> [Excerpt to read]:
═══

Watch the short here: https://vimeo.com/groups/459498/videos/213422967




The Last Barman on Earth by Brian McDowell

Brian McDowell’s film of two heavily armed survivors of a post-apocalyptic earth who head into a bar was certainly a highlight from the evening. Mixing great special effects with a tongue-in-cheek steampunk tone, the two leads’ banter contrasts with the appearance of straight-talking android barman. Channelling Martin Sheen in Passengers and a huge dose of Michael Fassbender’s ‘David’ in Prometheus, the star is Kieron Attwood whose electronic movements are a perfect physical manifestation of a machine. The monotone automaton has aims as dark as Ash in Alien and the film concludes with a suitably twisted ending. A satisfying sci-fi success.

Watch the short here: https://www.youtube.com/watch?v=RBV6VENAQpQ



The Past Whispers by Jane Hearst

A short which tackles the sensitive subject of sexual abuse and bullying was not the last of the night but this film highlighted the struggles of an abuse survivor as well as the dark memories that continue to haunt victims. The film used a great concept of “blacking out” the perpetrator as a way of trying to forget past trauma but the use of personal photos were clear that the acts were committed by a close family member. The female lead has her memories collated in what initially looks like a fun scrapbook but the shadow of her tormentor burdens her thoughts throughout. An intriguing and delicate story, the film was created through the “First Acts” short programme in partnership with Rural Media – a grouping which again would appear more on the night.

Find out more here: http://randomacts.channel4.com/post/162079637751/the-past-whispers-by-jane-hearst-a-survivor-of



Hands by Michael Lane

An experimental film in which 4 hands are shown against a black backdrop is an arty conceptualisation of a number of themes which are open to interpretation in Michael Lane’s “Hands”. The fleshy appendages are shown in stark contrast to the dark background and the movement of digits hinted upon everything from communication, birth, blooming flowers and togetherness. With great music from Vladimir Konstantinov, Hands is not for everyone as the film’s abstractness may turn off some viewers but its collaborative creation encapsulates the minimalist words seen on screen at the end: A Dance. A Meditation. Hope.


Recovery by Daniel Purse

One of the first straight ahead (or so it seems) dramas of the night, Daniel Purse’s “Recovery” sets itself up as a tale of drunk driving and regret. However a literal left-turn (or was it right?) gives the short much more depth than at first glance. As a mysterious figure watches a grave, the film is superb at setting up a well-known narrative only to switch focus towards its conclusion. With the ringing of a red phone box and a symbolic red book, all signs point towards a bloody ending but a hint of time-travel (believe it or not) help turn a seen-it-before story into something much more intriguing.

Find out more about Recover at http://danielpurse.com/recovery/




Si by Steve George, Ryan Sibanda

A film by Steve George, Ryan Sibanda, Joshua Baggott and LJ Greenwood from the University of Wolverhampton, “Si” was nominated for the Undergraduate Short Feature award at the RTS Student Television Awards 2017. The short is an amazing comedic sketch from one of the strangest points-of-view this reviewer has ever seen. Telling the story in voiceover, the “star” of the film is a ‘Caution: Wet Floor” sign, nicknamed “Si”. Yes, that’s correct. This high-concept idea is delivered with huge laughs and an understated voiceover reminiscent of Ralph Brown’s Del Preston from Wayne’s World 2 (or Danny in Withnail & I if you prefer). Witnessing office romances, terrible toilet incidents and more, the sign hilariously comments on the various events and the short won the audience over from the outset. Si is a winning demonstration of how a great concept, executed well, can result in an even greater success for any short filmmaker.

═══

> [Data excerpt]:
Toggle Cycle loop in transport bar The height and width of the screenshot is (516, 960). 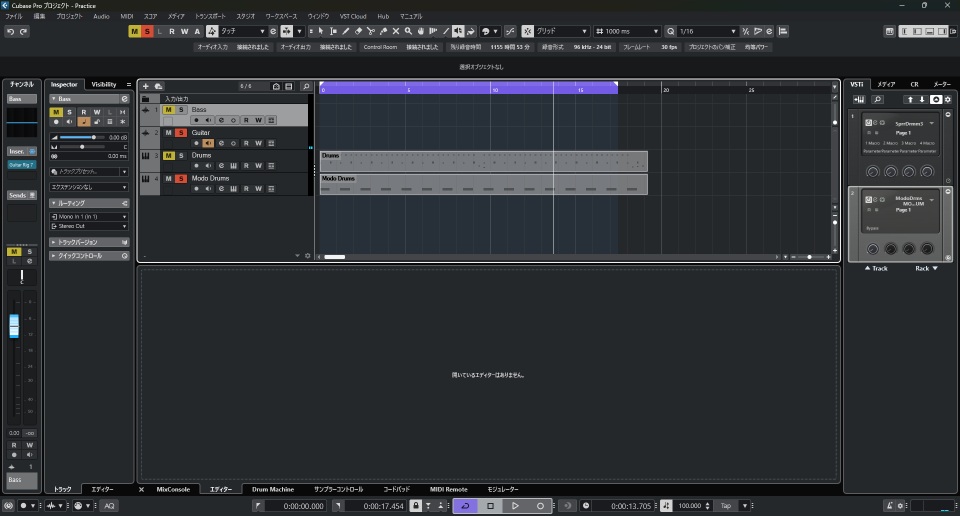(465, 506)
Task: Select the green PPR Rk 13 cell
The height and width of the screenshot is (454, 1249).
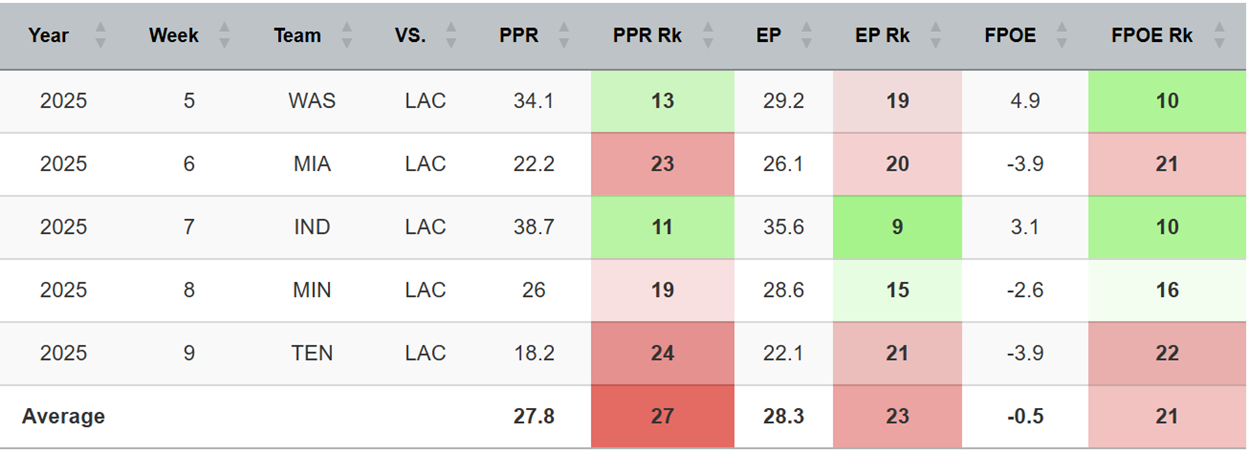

═══

> [Tasks and exercises]:
1. Answer these questions using the short film reviews.
(a) Which actor does the review of The Last Barman on Earth name as its star?
(b) Who provided the music for "Hands"?
(c) For which award was "Si" nominated?
2. Pick up the short film reviews after their last sentence and continue them in the same style.

> [Answers in order]:
1.
(a) Kieron Attwood
(b) Vladimir Konstantinov
(c) The Undergraduate Short Feature award at the RTS Student Television Awards 2017

2.
Watch the short here: https://www.youtube.com/watch?v=FpbjApLefgI




FAG by Danni Spooner

An abstract concept of a film, FAG is described as a “rebellious reflection on the cis-gendered society we exist in”. With three individuals shown at the start from the feet up, FAG plays around with stereotypes, expectations and political correctness. The high heels mixed with masculine “marching” mixes gender concepts and as the short progresses, there are tasteful shots of stubble, breasts and smoking – again, combining aspects of what the audience may expect from male or female bodies. With an inherent playfulness, the film brings up important issues but does so in a fun, (partially) explicit yet no-nonsense way that is accessible for all.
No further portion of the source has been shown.